L’académicien de la bite Obsédé du cul Pendy? C’est vrai qu’à l’écouter déclamer ses poèmes étranges de levrettes et de foutre magique, on aurait de quoi se poser la question. Pourtant, ce proxénète des mots se défend de toute grivoiserie gratuite. « En prenant les mots des gens sur les terrasses, je me suis rendu compte qu’il y avait une réelle demande pour ce type de choses un peu… décalées. » Ce don pour manier les mots les plus cochons lui a valu le surnom d’ « académicien de la bite » par un de ses amis, titre dont il n’est pas peu fier. Parce que Pendy ne cherche pas exactement la gloire, il serait plutôt du genre à vouloir démystifier son étrange profession. « Les gens ont tendance à sacraliser la poésie. La première réaction des gens c’est « waouh, t’es poète ! »

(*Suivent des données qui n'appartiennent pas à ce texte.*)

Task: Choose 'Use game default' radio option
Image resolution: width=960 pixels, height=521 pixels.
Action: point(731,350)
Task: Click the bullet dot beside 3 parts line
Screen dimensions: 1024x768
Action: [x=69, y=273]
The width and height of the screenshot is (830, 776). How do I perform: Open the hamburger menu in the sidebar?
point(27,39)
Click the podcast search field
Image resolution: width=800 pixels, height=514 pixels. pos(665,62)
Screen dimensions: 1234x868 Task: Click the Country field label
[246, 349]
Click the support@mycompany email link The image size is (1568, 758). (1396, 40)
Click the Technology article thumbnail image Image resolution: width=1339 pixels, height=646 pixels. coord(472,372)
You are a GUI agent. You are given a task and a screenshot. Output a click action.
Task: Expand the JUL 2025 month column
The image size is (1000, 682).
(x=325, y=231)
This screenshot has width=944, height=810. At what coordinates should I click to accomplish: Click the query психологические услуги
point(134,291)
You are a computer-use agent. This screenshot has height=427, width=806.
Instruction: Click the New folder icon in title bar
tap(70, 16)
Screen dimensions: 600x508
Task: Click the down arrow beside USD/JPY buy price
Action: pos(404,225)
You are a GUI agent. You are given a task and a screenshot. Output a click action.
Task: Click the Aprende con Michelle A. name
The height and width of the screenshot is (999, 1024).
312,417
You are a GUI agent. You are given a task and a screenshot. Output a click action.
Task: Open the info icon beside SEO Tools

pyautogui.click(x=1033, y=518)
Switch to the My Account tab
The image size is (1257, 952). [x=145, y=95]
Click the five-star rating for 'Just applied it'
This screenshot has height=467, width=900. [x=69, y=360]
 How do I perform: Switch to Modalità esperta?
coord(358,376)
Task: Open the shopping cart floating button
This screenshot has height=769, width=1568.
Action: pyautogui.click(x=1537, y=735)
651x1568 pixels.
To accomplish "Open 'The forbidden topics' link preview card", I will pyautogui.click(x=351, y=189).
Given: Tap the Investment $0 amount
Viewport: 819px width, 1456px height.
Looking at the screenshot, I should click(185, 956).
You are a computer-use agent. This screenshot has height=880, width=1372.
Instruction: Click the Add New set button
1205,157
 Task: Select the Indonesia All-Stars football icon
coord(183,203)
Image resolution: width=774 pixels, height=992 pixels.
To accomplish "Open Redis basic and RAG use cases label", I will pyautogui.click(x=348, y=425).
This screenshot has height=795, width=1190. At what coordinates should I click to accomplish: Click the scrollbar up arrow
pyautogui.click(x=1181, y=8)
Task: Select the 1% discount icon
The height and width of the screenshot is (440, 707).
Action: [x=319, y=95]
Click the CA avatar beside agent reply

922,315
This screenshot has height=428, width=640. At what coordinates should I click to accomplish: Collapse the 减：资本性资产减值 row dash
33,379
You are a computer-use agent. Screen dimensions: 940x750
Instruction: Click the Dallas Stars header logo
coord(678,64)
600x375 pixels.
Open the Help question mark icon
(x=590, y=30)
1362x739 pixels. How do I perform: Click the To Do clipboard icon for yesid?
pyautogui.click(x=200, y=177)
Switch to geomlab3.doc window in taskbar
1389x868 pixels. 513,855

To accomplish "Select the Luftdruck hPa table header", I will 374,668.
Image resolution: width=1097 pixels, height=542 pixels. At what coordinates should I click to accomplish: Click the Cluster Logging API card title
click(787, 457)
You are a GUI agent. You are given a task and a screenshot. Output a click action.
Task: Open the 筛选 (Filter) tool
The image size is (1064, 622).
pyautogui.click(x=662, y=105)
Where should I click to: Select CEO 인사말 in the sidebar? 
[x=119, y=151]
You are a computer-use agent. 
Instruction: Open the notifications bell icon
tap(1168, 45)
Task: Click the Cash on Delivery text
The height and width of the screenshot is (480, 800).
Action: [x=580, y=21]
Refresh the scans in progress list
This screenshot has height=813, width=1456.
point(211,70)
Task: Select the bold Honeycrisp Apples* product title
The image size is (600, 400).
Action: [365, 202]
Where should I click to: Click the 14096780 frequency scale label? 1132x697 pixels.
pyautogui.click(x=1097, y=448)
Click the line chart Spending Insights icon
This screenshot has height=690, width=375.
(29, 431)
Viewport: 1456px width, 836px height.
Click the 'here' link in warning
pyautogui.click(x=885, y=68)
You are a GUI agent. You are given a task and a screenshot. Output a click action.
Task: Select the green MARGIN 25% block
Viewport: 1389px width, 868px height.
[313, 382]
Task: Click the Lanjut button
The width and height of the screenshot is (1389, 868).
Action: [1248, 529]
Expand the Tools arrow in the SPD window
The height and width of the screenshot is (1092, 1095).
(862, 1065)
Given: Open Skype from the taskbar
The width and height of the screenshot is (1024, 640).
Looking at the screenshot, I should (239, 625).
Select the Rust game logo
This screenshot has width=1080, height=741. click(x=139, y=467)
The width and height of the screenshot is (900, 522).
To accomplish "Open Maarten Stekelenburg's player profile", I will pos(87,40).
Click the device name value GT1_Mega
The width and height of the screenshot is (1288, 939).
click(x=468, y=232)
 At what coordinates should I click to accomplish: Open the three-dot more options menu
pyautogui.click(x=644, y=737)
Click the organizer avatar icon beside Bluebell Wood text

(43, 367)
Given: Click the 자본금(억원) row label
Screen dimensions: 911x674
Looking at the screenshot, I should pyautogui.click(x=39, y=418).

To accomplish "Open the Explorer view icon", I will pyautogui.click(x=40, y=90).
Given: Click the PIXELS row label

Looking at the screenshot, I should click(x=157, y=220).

Pendy préfère la poésie libre-service et s’amuse de l’utilisation de son livre par ses clients. Il raconte par exemple que quelques-uns d’entre eux ont transformé son recueil en un jeu de société un peu particulier : « On lance un dé, celui qui a le plus gros score doit lire un poème et c’est à celui qui fera le plus marrer les copains en lisant ma pornésie. Il y a peut-être un jeu à boire derrière, je ne sais pas. » Il préfère que ses poèmes servent à animer des soirées de beuveries aux « jeunes filles en fleur qui veulent découvrir leur sexualité à travers mon livre. Le porno n’a jamais éduqué personne. » Une autre fois, c’est une femme de 84 ans qui lui en a acheté un pour l’offrir à une amie. Son utilisation, il l’ignore… La « pornésie » séduit même, selon lui, les VIP : MC Solaar, Jean Dujardin, Arnaud Montebourg, Didier Bourdon ou encore Laurent Baffy l’auraient déjà acheté.

Cependant, pour les gens qui rêveraient de lâcher études et boulot pour aller hurler les mots « foutre » et « poutre » dans la rue, sachez que ceci n’est pas réellement un métier, mais « plutôt une vocation ». D’ailleurs la morale est sans appel : « La Fontaine avait raison, je suis comme la cigale quand l’hiver arrive », sourit Pendy. Quand la bise vient, il se trouve donc fort dépourvu. Il cherche d’ailleurs un travail plus rémunérateur.